> **Task item**: Until the line containing "Click the count" has been reproduced, keep reproducing each line of the material below exactly, starting with the first.

> **The data**:
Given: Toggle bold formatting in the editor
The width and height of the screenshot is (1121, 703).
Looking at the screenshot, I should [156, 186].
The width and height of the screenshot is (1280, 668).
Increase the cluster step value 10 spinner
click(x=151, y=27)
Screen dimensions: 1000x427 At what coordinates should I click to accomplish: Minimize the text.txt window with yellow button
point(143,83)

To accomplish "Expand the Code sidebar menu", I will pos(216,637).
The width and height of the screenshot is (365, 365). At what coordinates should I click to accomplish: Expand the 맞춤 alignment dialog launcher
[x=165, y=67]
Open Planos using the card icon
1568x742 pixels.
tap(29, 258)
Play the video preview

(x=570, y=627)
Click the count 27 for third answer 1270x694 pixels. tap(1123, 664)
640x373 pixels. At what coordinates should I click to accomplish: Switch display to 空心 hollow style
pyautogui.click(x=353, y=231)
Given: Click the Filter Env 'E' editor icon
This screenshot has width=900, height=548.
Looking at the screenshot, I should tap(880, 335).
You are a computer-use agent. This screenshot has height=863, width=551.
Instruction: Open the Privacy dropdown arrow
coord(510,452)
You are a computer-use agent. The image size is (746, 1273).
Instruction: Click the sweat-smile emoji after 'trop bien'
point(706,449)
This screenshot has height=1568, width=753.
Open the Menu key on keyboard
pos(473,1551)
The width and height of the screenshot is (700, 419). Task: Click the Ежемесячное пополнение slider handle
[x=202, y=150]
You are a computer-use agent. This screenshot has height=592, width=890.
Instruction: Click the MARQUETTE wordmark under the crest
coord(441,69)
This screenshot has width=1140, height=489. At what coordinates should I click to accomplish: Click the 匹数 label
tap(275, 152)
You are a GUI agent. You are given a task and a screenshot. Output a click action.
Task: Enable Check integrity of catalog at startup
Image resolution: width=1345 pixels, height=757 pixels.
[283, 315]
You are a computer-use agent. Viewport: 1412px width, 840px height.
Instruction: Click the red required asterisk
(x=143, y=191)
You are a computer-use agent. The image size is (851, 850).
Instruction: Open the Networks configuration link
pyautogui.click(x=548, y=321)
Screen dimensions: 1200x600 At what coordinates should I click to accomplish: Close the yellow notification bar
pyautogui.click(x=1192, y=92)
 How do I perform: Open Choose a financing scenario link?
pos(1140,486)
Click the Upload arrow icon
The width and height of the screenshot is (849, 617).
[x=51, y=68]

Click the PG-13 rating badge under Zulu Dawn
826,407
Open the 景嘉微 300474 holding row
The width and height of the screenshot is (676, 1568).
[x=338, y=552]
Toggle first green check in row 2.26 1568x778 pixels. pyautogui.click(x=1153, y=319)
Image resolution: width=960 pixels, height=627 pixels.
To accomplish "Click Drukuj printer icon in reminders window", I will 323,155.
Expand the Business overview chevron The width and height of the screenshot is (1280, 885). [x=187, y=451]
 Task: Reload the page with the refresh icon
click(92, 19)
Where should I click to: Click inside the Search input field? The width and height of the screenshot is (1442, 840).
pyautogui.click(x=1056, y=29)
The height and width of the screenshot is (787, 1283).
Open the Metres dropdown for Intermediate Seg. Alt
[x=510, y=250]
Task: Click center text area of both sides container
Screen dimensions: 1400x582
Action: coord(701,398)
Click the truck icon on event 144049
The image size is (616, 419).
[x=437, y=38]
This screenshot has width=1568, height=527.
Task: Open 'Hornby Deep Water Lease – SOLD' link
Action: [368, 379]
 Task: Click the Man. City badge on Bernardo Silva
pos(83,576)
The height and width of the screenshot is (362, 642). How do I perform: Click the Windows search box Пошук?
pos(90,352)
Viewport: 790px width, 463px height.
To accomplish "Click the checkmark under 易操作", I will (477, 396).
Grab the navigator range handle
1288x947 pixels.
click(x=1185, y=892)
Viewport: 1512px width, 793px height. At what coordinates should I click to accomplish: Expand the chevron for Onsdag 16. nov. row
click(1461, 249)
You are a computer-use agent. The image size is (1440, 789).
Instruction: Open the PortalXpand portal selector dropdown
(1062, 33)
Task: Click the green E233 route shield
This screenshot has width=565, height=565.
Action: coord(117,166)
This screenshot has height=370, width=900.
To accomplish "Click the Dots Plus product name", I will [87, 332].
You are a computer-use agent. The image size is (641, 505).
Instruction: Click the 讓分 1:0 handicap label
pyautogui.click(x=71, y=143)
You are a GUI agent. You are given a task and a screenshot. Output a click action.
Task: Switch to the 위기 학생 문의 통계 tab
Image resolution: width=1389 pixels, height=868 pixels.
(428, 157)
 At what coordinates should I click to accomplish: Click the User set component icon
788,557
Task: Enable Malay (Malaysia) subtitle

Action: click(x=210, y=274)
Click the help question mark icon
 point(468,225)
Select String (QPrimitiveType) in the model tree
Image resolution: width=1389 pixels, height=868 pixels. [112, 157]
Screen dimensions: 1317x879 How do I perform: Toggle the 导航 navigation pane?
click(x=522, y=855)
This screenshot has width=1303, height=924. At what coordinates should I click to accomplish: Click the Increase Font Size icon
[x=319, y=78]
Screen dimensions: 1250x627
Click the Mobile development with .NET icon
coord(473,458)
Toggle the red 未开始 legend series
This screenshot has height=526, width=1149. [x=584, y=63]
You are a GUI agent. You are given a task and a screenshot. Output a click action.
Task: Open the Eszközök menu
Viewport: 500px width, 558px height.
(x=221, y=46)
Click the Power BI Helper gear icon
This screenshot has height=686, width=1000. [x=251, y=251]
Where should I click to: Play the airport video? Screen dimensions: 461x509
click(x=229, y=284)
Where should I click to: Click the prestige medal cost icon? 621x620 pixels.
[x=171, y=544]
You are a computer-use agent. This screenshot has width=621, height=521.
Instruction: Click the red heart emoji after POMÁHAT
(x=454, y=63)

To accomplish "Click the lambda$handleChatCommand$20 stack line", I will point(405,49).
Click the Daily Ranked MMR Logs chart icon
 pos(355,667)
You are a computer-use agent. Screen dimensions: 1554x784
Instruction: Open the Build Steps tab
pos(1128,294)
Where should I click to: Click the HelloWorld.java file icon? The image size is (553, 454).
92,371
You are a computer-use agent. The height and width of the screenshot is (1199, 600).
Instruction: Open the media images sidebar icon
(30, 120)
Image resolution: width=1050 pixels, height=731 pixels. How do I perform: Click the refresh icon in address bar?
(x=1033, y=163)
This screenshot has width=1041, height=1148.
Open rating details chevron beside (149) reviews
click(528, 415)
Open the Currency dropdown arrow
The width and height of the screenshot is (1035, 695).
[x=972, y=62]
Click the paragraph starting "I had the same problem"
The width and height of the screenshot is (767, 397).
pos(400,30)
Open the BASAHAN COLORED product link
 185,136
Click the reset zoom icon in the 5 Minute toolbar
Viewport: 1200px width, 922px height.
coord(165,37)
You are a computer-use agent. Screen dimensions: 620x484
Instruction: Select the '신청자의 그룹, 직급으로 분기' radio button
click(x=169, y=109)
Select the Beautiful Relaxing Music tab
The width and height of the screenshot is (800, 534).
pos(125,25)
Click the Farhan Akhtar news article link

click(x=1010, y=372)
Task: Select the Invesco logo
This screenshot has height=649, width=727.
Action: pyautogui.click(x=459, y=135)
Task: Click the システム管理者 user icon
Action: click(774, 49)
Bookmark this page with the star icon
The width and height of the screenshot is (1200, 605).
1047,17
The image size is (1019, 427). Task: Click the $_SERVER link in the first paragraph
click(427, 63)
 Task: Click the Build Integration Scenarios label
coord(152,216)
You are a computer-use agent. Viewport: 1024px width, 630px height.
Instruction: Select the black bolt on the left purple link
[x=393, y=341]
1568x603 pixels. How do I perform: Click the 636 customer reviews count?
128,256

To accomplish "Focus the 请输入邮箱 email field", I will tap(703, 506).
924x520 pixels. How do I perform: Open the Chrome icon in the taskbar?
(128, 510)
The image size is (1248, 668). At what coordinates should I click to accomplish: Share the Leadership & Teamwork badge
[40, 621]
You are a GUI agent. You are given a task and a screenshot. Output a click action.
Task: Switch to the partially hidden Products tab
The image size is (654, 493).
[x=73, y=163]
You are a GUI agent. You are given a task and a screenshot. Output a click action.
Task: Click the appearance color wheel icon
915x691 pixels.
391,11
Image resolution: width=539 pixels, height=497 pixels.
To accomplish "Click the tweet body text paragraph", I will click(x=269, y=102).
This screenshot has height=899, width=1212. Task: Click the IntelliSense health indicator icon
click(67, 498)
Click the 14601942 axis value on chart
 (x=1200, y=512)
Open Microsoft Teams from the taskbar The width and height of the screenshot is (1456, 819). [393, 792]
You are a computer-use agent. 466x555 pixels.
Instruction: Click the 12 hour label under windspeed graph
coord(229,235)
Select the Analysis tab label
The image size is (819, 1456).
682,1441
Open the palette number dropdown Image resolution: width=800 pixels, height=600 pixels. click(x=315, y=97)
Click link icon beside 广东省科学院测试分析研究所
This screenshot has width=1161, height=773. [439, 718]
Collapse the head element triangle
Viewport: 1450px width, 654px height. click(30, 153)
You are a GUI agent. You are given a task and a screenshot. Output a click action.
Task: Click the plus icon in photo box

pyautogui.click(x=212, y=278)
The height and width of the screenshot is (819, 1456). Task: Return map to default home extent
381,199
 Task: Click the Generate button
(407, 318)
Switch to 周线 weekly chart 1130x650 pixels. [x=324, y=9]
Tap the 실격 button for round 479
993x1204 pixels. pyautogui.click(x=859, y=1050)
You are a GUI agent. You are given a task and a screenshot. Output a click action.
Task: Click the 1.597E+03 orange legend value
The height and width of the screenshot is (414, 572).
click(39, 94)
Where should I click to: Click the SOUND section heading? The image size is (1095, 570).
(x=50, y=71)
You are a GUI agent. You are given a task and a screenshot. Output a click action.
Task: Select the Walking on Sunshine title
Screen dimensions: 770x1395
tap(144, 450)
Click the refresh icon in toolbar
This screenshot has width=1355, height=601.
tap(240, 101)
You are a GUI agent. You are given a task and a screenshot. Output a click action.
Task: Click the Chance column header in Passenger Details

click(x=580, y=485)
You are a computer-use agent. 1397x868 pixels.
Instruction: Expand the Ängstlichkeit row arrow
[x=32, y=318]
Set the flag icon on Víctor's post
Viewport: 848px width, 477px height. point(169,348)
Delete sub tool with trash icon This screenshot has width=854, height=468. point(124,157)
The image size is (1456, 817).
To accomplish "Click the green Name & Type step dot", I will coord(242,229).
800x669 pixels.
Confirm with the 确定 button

> **Result of this task**:
Given: Toggle bold formatting in the editor
The width and height of the screenshot is (1121, 703).
Looking at the screenshot, I should [156, 186].
The width and height of the screenshot is (1280, 668).
Increase the cluster step value 10 spinner
click(x=151, y=27)
Screen dimensions: 1000x427 At what coordinates should I click to accomplish: Minimize the text.txt window with yellow button
point(143,83)

To accomplish "Expand the Code sidebar menu", I will pos(216,637).
The width and height of the screenshot is (365, 365). At what coordinates should I click to accomplish: Expand the 맞춤 alignment dialog launcher
[x=165, y=67]
Open Planos using the card icon
1568x742 pixels.
tap(29, 258)
Play the video preview

(x=570, y=627)
Click the count 27 for third answer 1270x694 pixels. tap(1123, 664)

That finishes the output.